6 Mistakes Rookie Programmers Make (& What To Do Instead) + 2 Unexpected Recommended Reads
Updated: Jul 9, 2019
NILLPA recently identified 9 Core Library Programming Competencies. Their white paper describes the work we do and the many professional skills required to successfully implement, giving credence to the growing importance of programming.
So, what do these skills look like in the wild? It's a question always on my mind as we bring new staff members into the fold: how can I share the specifics of success to librarians for whom programming might be a very new or intimidating idea?
Too often, managers responsible for training new programming staff are reluctant to offer specifics, fearing they'll micromanage or not respect their employees' autonomy. I disagree: the road between offering clear guidance and micromanaging is a very, very long one. Specificity is kind and confidence-building when working with programmers, especially new ones.
To that end, I present to you a highly specific approach to rookie mistakes.
What mistakes do new programmers often make?
1. Not taking programming seriously
If you think programming is silly or superficial, then your community & coworkers will too. The fact is you must believe what you do is important- because it is. Adult programmers are often very slow to embrace this, while youth services staff (because of the very nature of their job) intuit it much more quickly. Though it may look like play, we know storytime and all its requisite silliness promotes early literacy (and math skills, and social skills, and… the list goes on.) Through adult programming--although it may look like crafts and trivia--we can…
· cultivate community
· build our customer’s skill set & expertise
· advocate for our library
· & not unimportantly, share joy!
These are not small things. Feel proud about the gift you are giving your community.
2. Not asking for help
Have you ever gone to a store and asked about a particular products to a member of the front desk staff, only to be greeted with a blank stare in return? How often do you patrons experience something similar?
Excited patron: “Where’s the knitting group?”
Staff member: “Umm, uh- there’s a knitting group? Let me go find out.”
Make a point to brief all staff stakeholders early and often. It's best practice to do so in a number of ways- perhaps email and in-person, although some libraries might also have success posting info in a staff lounge, etc.
They’ll like it, promote your programs, and be far more personally invested in the success of your events.
3. Not considering the physical comfort of attendees
Watching even the most compelling speaker in a room that’s hotter than Hades will leave a poor impression for your patrons.
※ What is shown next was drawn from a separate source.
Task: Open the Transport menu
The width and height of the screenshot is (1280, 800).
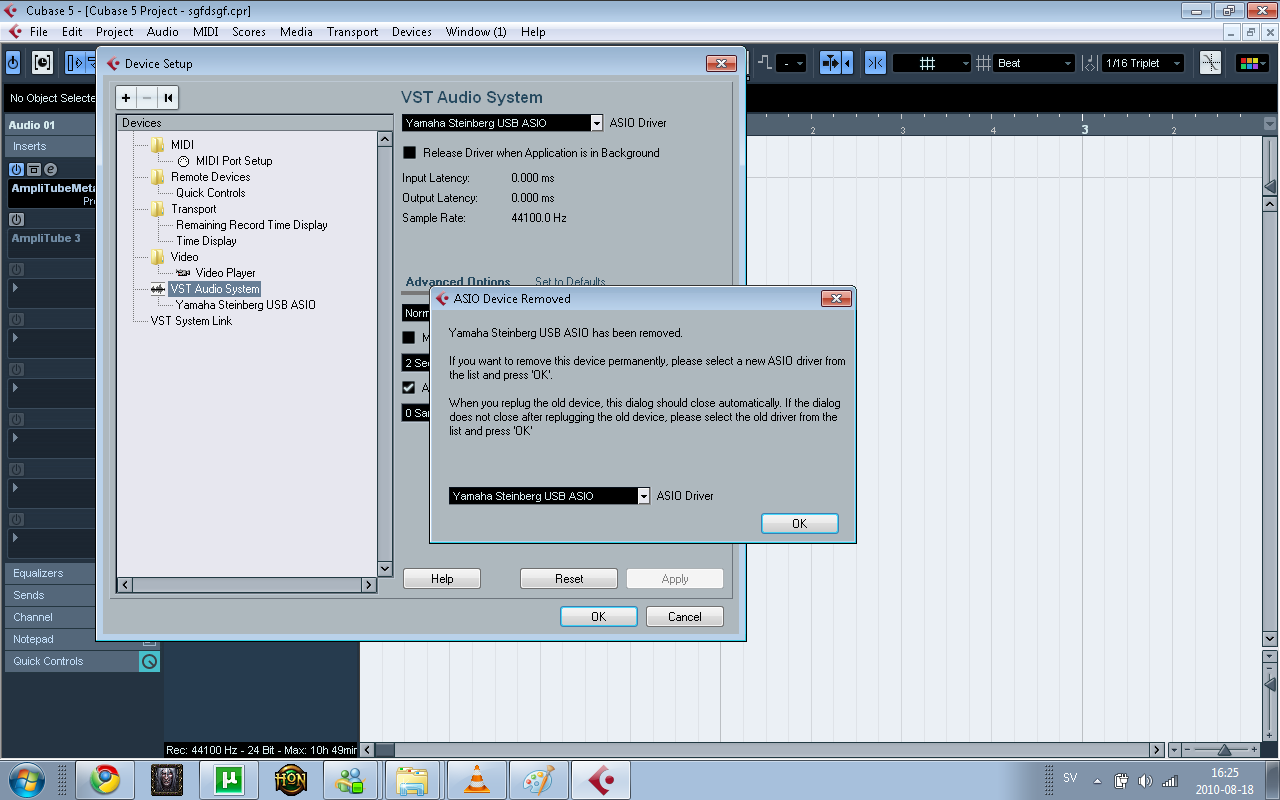Action: (352, 32)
Take a fresh look at your space and your plans, bringing new eyes (and ears, and nose...) by reviewing these comfort considerations. (P.S. many of these considerations will help make your programs more accessible to those with special needs as well!)
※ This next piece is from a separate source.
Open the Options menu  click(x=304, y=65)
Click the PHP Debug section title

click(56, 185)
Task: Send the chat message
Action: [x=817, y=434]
Room Temperature & Humidity: a warm, stuffy, or humid room makes it difficult to concentrate
Lighting: how can you tweak it to make it more appealing? Are any lights blinking or flashing? Is there a way to mitigate harsh overhead lighting and allow more natural light?
Visual Aids: If using powerpoint, slides, etc., can they be seen from every seat?
Sound: ambient or outside noise can be distracting or even highly problematic for those with hearing difficulties. Can you fix a humming light fixture? Do you need a microphone for your speaker? If you’re unsure, the answer is probably yes. (Read a compelling argument here: https://www.chronicle.com/article/A-Note-From-Your-Colleagues/245916) P.S. simple mics and amplifiers are now quite inexpensive and easily procured!
Odors & Air Flow: how can you freshen a room--without fragrances--before patrons arrive?
Furniture & Furniture Arrangement: does your arrangement work for all body types & sizes? Are there good sight lines from each seat to the presentation or activity?
Trash Cans - Are they visible? Empty and lined?
Program Length: Most of us find programs over one hour tedious, no matter the topic. If possible, keep the length shorter and allow opportunities for those who are especially interested to stay after the main presentation to engage with the presenter.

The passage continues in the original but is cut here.